(Beginning of Data for this task)

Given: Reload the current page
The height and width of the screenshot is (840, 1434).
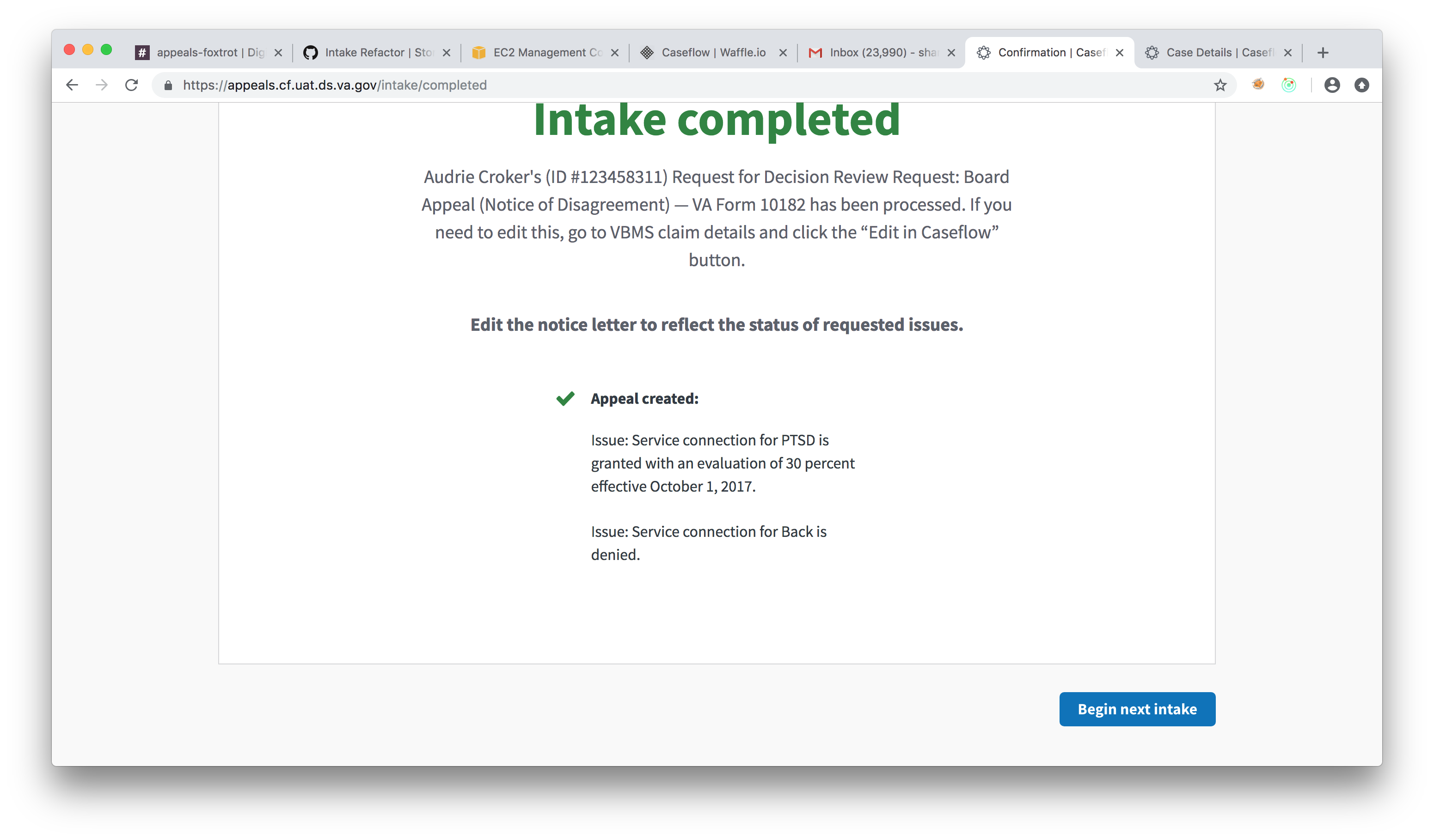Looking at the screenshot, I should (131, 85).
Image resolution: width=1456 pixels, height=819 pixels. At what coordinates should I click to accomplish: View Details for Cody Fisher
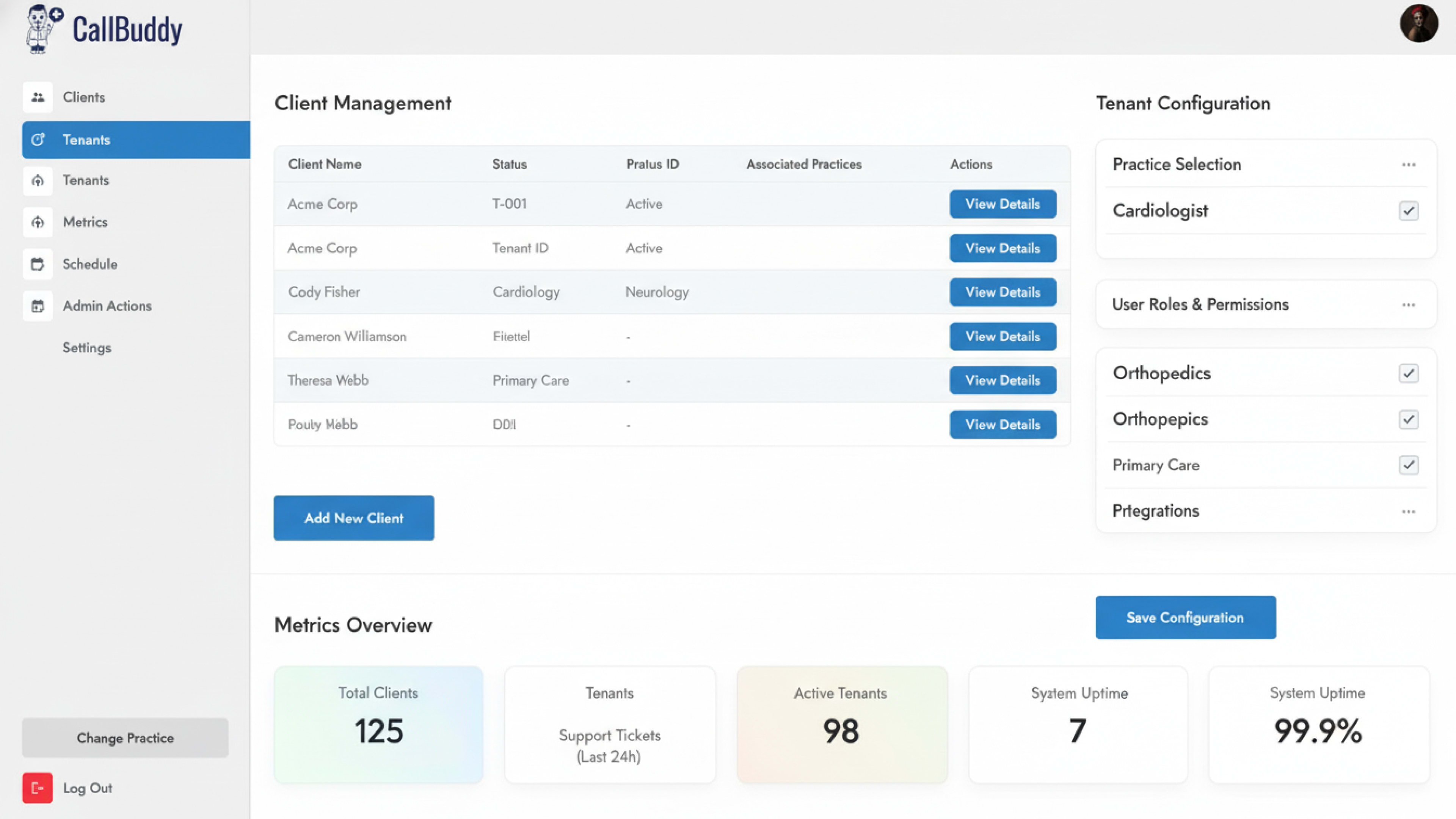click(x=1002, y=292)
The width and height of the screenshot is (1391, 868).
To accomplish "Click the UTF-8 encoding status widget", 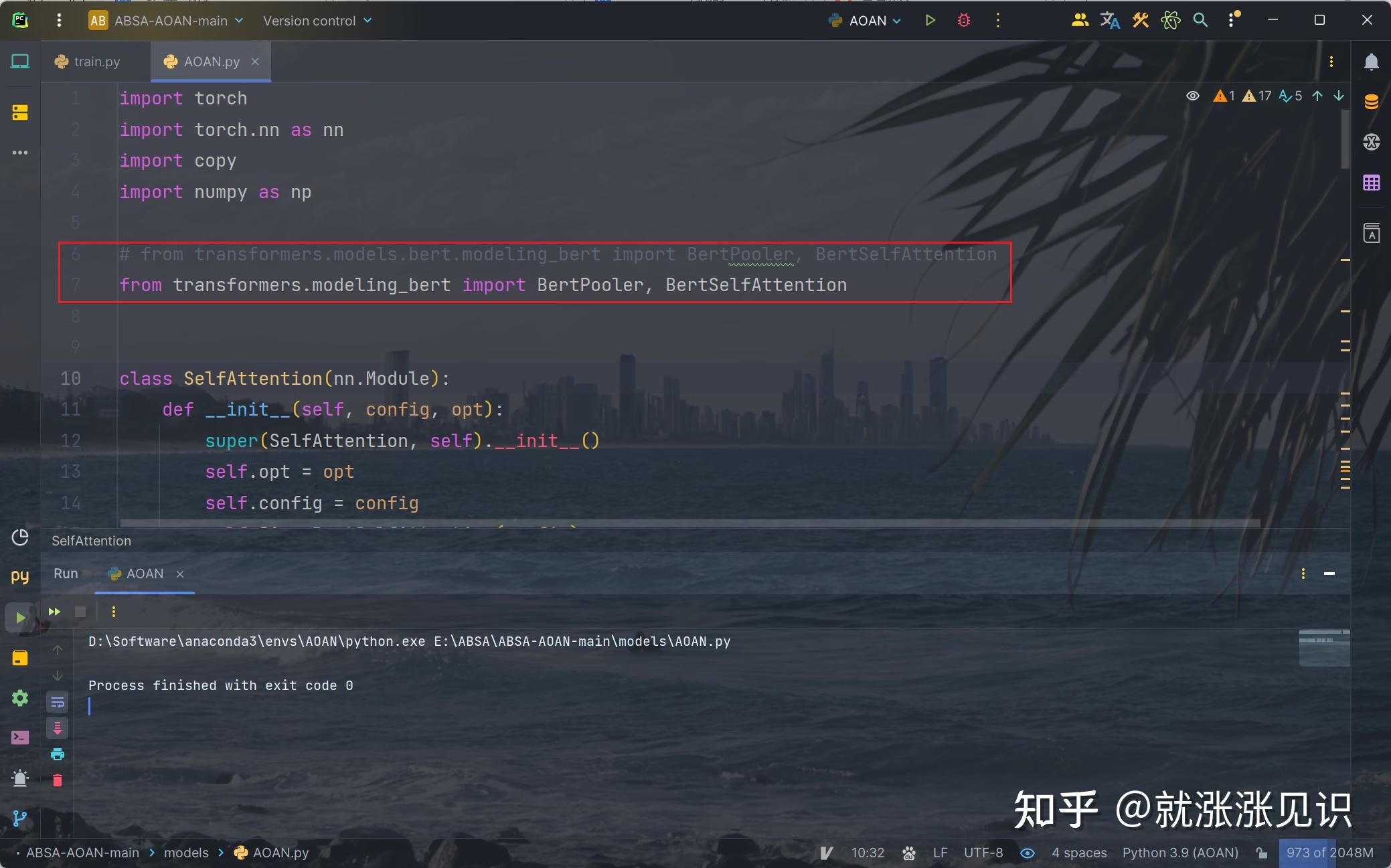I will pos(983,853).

(End of Data for this task)

## Your instructions
Range to copy from the listing above: the line with "Image resolution: width=1456" through the line with "The width and". Transcribe it exactly and skip the pictures.

## Answer for this exercise
Image resolution: width=1456 pixels, height=819 pixels. At what coordinates should I click to accomplish: View Details for Cody Fisher
click(x=1002, y=292)
The width and height of the screenshot is (1391, 868).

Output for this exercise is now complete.